Items from a dataset:

⁂

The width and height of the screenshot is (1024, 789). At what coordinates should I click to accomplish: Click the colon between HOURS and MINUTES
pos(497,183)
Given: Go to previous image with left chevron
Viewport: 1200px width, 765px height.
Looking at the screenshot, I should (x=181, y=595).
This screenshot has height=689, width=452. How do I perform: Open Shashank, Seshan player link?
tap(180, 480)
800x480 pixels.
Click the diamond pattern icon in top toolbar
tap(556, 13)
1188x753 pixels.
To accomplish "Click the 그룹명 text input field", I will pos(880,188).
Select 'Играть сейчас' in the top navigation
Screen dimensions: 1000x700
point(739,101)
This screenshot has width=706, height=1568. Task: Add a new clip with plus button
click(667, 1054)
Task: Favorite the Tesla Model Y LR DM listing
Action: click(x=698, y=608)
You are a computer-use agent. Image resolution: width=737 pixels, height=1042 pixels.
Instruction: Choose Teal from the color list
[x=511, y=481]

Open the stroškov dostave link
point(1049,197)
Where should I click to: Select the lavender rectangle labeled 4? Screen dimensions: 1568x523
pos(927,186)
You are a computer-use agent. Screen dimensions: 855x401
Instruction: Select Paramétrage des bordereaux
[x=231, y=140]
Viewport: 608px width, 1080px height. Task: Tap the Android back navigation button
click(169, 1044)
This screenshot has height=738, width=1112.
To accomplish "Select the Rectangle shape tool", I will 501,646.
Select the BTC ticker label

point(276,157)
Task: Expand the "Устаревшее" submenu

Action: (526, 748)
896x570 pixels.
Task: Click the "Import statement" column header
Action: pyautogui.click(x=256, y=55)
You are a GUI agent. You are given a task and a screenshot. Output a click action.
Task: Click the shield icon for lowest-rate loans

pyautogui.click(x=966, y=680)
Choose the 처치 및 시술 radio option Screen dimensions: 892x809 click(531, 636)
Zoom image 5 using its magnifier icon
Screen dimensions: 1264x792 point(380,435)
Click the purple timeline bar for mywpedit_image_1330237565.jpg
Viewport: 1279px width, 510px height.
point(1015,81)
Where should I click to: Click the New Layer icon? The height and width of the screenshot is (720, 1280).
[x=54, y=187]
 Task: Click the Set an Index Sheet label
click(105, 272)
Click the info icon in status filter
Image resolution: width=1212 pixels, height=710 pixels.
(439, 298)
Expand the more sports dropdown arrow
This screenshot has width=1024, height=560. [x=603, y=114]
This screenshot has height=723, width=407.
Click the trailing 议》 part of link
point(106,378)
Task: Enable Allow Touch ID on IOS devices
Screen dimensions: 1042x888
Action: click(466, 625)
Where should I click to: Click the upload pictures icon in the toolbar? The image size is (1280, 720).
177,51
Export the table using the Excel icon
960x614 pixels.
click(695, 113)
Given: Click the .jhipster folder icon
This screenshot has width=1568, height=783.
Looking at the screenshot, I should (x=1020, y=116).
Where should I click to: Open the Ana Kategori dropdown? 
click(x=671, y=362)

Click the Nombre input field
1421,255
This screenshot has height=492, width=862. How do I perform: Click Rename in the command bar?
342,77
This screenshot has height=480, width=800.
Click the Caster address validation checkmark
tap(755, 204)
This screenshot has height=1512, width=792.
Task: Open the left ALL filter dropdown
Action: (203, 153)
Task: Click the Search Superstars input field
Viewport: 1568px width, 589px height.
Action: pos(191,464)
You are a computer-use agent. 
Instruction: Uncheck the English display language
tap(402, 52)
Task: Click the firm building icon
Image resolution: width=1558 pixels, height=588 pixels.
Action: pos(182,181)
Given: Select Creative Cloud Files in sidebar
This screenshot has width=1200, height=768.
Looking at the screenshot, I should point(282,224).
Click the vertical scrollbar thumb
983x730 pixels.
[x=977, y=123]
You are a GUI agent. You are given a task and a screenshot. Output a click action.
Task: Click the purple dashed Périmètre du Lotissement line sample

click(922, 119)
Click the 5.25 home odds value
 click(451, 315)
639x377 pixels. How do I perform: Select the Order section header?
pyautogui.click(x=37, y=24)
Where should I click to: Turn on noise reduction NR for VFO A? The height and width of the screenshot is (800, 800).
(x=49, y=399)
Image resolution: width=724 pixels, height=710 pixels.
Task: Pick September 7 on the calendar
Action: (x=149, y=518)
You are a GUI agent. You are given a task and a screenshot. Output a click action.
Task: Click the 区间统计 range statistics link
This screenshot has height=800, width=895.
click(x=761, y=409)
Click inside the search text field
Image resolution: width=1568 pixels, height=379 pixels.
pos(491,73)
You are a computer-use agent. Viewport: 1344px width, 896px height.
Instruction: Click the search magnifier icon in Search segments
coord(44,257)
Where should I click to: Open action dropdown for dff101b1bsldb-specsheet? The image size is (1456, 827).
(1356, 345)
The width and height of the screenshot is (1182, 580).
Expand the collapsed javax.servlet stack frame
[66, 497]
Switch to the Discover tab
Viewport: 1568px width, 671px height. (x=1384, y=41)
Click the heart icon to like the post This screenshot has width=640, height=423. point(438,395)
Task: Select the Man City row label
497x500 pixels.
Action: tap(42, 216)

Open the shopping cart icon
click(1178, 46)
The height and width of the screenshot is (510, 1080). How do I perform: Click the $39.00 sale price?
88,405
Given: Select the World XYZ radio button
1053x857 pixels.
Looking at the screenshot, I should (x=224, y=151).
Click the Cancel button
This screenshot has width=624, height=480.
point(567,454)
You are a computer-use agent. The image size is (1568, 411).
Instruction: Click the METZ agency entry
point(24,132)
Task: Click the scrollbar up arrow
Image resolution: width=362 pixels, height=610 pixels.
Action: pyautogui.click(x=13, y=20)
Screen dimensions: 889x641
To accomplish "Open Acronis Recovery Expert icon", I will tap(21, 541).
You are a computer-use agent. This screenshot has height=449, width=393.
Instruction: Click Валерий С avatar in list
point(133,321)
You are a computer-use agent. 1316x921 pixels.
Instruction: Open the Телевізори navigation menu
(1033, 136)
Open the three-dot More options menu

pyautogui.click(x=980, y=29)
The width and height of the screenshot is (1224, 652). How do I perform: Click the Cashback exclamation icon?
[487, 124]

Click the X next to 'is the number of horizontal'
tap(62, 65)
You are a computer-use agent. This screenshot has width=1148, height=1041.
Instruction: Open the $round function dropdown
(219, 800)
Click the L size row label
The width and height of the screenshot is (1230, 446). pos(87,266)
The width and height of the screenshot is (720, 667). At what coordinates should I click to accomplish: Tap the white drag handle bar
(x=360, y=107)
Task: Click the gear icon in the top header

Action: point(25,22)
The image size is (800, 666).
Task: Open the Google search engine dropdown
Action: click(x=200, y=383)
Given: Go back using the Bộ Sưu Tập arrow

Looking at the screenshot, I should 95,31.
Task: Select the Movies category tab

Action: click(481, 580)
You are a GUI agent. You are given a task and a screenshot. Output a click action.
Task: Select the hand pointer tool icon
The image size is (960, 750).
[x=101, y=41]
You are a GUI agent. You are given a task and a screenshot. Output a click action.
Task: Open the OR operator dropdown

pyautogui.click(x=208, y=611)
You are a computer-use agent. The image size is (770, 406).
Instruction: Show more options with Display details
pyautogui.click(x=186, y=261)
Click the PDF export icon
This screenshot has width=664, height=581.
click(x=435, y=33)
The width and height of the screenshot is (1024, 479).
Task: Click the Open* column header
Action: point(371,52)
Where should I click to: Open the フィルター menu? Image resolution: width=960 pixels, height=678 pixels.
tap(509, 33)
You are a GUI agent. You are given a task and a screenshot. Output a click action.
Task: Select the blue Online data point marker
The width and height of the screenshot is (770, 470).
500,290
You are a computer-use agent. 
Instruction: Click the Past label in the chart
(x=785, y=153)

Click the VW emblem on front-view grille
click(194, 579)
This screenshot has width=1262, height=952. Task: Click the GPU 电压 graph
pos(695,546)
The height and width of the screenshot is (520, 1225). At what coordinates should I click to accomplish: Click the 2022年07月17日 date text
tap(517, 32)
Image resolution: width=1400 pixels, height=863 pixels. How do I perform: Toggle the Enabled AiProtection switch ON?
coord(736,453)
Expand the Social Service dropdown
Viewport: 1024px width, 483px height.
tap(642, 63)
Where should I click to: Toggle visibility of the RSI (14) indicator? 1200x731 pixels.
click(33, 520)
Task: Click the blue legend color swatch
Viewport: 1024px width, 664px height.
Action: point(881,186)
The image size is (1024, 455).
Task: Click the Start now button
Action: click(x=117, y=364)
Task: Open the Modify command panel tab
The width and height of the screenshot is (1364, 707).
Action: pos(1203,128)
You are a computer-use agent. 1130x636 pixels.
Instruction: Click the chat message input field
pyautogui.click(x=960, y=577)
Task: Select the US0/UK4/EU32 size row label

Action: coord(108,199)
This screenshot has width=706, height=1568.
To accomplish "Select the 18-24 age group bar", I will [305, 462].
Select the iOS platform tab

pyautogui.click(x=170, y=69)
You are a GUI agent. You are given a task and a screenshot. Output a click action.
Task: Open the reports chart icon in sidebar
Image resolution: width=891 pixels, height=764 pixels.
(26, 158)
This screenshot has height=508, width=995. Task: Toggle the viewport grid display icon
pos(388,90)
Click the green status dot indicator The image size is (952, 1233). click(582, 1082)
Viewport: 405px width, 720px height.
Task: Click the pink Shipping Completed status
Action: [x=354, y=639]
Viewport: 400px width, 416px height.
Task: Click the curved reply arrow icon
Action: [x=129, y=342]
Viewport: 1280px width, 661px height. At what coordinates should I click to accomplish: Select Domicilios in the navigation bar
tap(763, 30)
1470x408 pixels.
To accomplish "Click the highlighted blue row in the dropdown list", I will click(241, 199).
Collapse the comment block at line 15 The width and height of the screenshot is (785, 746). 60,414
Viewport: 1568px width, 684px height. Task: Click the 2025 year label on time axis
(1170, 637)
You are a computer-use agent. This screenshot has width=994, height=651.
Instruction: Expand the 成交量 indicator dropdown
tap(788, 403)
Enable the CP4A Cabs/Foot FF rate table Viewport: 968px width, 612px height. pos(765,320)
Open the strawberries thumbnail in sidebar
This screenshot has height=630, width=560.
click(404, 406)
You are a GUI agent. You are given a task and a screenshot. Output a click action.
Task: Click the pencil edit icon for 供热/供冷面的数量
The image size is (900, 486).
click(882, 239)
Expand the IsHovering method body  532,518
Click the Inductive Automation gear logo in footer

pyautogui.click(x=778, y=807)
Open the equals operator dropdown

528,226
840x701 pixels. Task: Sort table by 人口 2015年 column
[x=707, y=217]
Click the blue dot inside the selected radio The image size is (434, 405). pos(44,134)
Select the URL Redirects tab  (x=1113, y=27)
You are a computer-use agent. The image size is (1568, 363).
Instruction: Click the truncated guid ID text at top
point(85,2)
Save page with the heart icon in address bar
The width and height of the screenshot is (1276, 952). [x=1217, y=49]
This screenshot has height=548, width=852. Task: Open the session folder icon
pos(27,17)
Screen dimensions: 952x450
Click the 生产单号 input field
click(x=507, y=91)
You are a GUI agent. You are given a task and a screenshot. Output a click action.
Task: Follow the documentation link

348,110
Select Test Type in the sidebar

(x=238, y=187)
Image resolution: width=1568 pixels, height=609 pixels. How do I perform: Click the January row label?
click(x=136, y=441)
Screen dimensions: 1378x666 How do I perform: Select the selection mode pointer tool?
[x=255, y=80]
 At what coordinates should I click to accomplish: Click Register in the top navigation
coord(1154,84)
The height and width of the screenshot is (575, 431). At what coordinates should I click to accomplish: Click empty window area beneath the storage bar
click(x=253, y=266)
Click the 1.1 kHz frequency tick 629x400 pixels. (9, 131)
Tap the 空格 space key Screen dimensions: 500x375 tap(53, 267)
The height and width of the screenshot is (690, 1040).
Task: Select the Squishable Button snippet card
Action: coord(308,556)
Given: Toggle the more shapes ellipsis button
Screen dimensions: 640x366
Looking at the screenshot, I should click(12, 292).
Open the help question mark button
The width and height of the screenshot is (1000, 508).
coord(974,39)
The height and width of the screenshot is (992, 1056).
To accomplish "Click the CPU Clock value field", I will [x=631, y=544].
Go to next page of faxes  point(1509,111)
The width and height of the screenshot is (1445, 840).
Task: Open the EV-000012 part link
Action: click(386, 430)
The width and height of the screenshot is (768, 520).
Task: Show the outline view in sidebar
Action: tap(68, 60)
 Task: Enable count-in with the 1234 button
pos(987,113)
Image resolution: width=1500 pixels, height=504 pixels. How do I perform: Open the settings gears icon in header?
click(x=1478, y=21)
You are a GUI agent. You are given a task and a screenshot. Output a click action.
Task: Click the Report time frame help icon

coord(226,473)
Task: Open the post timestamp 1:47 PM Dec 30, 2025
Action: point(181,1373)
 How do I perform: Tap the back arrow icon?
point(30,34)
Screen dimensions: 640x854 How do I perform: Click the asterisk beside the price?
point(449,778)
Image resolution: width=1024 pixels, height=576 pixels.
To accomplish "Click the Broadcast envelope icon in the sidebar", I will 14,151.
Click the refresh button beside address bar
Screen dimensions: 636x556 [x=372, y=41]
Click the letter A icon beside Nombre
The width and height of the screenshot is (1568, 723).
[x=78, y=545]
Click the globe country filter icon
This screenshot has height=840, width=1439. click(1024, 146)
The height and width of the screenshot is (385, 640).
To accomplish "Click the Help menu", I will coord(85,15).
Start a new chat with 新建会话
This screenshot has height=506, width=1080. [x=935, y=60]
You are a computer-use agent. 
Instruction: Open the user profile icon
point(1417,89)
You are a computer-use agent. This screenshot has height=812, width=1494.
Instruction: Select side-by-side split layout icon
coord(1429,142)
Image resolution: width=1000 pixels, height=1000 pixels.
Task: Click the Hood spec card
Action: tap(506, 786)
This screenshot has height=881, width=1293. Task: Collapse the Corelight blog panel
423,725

⁂

▸ **Task details**
Would you filter the entries above and keep each line that has the word "scrollbar"?

▸ **Answer**
Click the vertical scrollbar thumb
Task: Click the scrollbar up arrow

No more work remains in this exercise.